══ Extracted data ══

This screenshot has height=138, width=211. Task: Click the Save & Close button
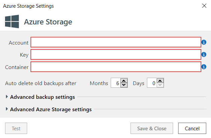click(x=152, y=128)
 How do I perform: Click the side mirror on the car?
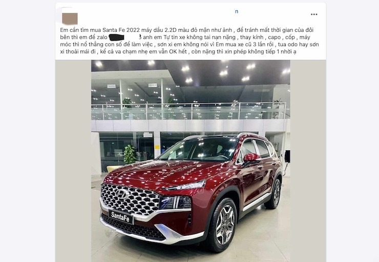(x=251, y=158)
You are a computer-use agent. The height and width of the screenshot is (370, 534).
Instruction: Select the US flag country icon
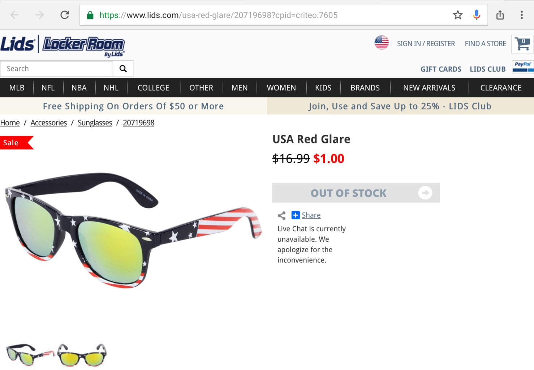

═══

Work item:
Please ensure that the data above is repeated exactly, with no pictures in the copy.

Answer below:
This screenshot has height=138, width=211. Task: Click the Save & Close button
click(x=152, y=128)
 How do I perform: Click the side mirror on the car?
(x=251, y=158)
You are a computer-use agent. The height and width of the screenshot is (370, 534).
Instruction: Select the US flag country icon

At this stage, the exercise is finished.